Sportreferenten: Bundeseinheitliche Haftungsbedingungen bei Sportveranstaltungen

 

Landessportreferentenkonferenz in Innsbruck: LH Kaiser für verstärkte Zusammenarbeit zwischen Bund und Ländern bei Großprojekten - bundeseinheitliche Lösung in Haftungsfragen - intensive Kooperation bei Sport für Kinder

 

In Innsbruck fand kürzlich, am Freitag, die Konferenz der Landessportreferenten im Beisein von LH Peter Kaiser statt. Auf der Tagesordnung standen unter anderem die Sport Strategie Austria, die Förderung der Nachwuchsleistungssportmodelle sowie das Bewegungsverhalten der Jugend.
"Vor allem in Hinblick auf die Durchführung von Großprojekten und Großveranstaltungen soll die Zusammenarbeit zwischen Bund und Ländern verstärkt werden. Das haben wir heute einstimmig beschlossen", berichtet LH Kaiser direkt von der Konferenz. So sollen Veranstalter bundesrelevanter Großveranstaltungen dementsprechend künftig bei Förderanfragen mit dem Bund ebenso Kontakt aufnehmen wie mit dem jeweiligen Land.

"Ein besonderes Anliegen war mir die bundesweite Thematisierung der Haftungsfragen im Sportbereich. Wir brauchen eine einheitliche Lösung. Hier müssen Justiz- und Sportministerium aktiv werden. Auch diesbezüglich haben wir heute einen Beschluss gefasst", so Kaiser weiter. Immer wieder stelle die Frage der Haftung Veranstalter, Gemeinden, Städte aber auch Teilnehmer von Sportveranstaltungen vor große Herausforderungen. Damit große Sportveranstaltungen, die auch für das Tourismusland wesentlich sind, weiterhin durchgeführt werden können, müssen bundeseinheitliche Lösungen erarbeitet werden.

Eine durchgängige und qualitativ hochwertige und vor allem langfristige Ausbildung des österreichischen Schulsportleistungsmodelles liegt im nationalen Interesse, da sie auch die Basis für jeden sportlichen Erfolg darstellt.
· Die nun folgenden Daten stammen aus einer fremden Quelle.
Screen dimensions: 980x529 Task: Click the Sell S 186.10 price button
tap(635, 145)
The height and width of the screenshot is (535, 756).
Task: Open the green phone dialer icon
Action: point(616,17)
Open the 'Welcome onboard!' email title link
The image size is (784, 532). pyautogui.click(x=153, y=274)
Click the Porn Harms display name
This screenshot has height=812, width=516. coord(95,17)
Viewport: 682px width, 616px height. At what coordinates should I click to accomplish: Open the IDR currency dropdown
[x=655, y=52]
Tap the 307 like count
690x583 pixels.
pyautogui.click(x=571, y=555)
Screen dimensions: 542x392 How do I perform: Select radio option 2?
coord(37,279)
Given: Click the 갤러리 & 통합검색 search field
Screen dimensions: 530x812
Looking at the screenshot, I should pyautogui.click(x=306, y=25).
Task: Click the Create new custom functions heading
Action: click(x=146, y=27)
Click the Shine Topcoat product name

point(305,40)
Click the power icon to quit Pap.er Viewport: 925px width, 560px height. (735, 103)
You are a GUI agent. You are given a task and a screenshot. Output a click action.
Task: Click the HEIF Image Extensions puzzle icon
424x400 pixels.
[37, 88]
Deshalb haben die Sportreferenten der Länder heute auch beschlossen, dass der Bund die Förderrichtlinien mit den Ländern abstimmt und eine Optimierung erfolgt. "Sinnvoll ist es, wenn die Bundesfinanzierung schon ein Jahr im Voraus gegeben ist, um gerade in der Nachwuchsarbeit Planungssicherheit herzustellen", ist Kaiser überzeugt. Konkret könnte bereits im 2. Quartal eines Jahres die Fördervereinbarung für das folgende Jahr abgeschlossen werden. Derzeit leistet der Bund eine A-conto-Zahlung, die Genehmigung der Förderung erfolgt jedoch erst im laufenden Jahr. In diesem Zusammenhang werde nun auch die Harmonisierung der einzelnen Institutionen, wie z.B. dem Olympiazentrum, dem Heeressportleistungszentrum und der Schulsportleistungsmodelle, angestrebt.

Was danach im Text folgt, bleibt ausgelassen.